Okay so, your version of a high school Halloween party and my version of one may be different – my idea of an amazing Halloween night was my best friends who shared my love of horror, a few terrifying horror movies, a night trip to Walmart for snacks and ordering in some pizza. I literally ended my 19th birthday by watching “Friday the 13th” (since Jason- the serial killer in the movie-‘s birthday was also June 13th, which strangely excited me). All this to say that I’ve always really enjoyed Halloween, if you didn’t catch that part.
Anyone who’s gone to university or college knows that there isn’t a shortage of Halloween celebrations on campus – from people dressing up in class to the numerous bashes thrown around your student town, it was hard to walk into a coffee shop without walking past a house prepping for their party. The point is, it never crossed my mind that there would come a day when people no longer wanted to celebrate Halloween, as if it was a childish affair.
When my first post-graduate Halloween was approaching and no one was making any plans, I was shocked. There was no way that we weren’t celebrating. When someone said, “Aren’t we too old?”, my jaw practically hit the floor. Of all the things I was adjusting to after graduation, that was a tough pill to swallow.

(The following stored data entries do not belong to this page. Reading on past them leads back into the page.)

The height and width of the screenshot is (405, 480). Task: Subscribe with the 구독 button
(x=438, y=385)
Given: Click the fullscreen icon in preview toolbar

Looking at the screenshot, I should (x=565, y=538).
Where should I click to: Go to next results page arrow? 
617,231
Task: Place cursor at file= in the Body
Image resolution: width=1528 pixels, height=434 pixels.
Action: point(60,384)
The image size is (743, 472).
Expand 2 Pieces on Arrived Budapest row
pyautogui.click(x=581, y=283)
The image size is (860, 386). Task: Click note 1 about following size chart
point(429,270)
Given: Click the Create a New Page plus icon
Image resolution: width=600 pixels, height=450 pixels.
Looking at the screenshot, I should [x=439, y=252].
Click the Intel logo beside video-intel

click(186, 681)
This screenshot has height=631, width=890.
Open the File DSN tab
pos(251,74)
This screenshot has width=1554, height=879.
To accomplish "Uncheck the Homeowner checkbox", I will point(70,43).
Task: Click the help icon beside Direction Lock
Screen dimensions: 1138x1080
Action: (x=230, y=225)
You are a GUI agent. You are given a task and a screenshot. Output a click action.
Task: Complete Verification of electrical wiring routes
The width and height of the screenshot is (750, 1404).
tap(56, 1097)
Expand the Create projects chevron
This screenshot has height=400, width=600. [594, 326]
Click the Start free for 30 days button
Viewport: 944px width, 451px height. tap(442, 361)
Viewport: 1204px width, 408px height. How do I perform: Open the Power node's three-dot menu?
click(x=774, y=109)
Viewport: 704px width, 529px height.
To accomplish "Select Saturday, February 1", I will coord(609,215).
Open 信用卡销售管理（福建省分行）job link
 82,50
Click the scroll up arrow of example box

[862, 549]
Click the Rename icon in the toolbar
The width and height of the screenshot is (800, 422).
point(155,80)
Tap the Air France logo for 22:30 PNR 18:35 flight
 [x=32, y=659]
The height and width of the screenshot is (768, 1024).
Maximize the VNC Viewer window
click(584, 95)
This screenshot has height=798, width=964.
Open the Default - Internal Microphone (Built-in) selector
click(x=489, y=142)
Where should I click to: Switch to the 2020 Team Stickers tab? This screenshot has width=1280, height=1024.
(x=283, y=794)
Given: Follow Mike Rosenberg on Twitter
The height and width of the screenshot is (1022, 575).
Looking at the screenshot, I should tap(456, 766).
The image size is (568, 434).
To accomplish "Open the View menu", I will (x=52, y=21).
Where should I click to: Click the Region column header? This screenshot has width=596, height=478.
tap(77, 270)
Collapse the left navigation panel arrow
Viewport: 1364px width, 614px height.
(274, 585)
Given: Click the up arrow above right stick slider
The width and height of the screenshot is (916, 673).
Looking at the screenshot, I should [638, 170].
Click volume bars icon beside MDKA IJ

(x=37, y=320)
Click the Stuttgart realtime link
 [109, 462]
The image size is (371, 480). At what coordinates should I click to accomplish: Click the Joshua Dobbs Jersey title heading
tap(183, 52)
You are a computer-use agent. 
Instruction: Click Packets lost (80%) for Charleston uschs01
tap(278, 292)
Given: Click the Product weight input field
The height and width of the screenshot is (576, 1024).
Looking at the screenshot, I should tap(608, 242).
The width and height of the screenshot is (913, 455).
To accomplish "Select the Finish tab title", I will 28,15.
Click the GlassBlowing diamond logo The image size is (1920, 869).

Here’s the thing: Halloween does have some spooky history. It originated from a Celtic Pagan festival called “Samhain”, when people believed that on the day of Halloween, spirits roamed the earth and the boundary between the living and the dead was at its thinnest. It marked the end of the harvest and the beginning of the darker half of the year (“The winter is coming”). I’m not going to get into what used to go down at these festivals – there’s a lot of weird information out there that’s hard to believe but would make sense, given all the myths we believe to this day (I’ll say this: a black cat crossing your path is considered bad luck, and back then they believed black cats were witches. I’ll leave the result of these beliefs to your imagination). Interestingly enough, I found out that in Irish mythology, Samhain was considered to be the Easter festival of Pagans, and every seven years they would hold an epic “Feast of Tara” (coincidence? I think not), during which they would drink, do activities, and set new laws and council for the village. Oh, and the portal to the Otherworld would open and allow supernatural beings and souls of the dead to enter our world. Minor detail.
On the other hand, Halloween was also a matchmaking holiday in old time Ireland. Young women would mark apples during apple bobbing, and since apples were a symbol of fertility, when a man caught her apple, it could be a perfect love match. Who needs Tinder? I suppose the modern day version of this is dressing up as the Khaleesi and hoping to find a Drogo roaming around town.
I realize this blog post had no plot structure, no line of reasoning and may read as a collection of juxtaposed diary entries. My point was really just that if you enjoy celebrating Halloween, just do it. Whatever your reasons may be. I love dressing up and turning into another person for a day – it’s why I worked on the costume team for a musical theatre group for 2 years. I love horror movies – we have an awesome horror film festival that goes on during October in Toronto called the “After Dark Film Festival”, which I’ll probably be attending. Point is, if you’re passionate about it, find a way to make it your own. It may be a bit more work than it was in university, but isn’t everything?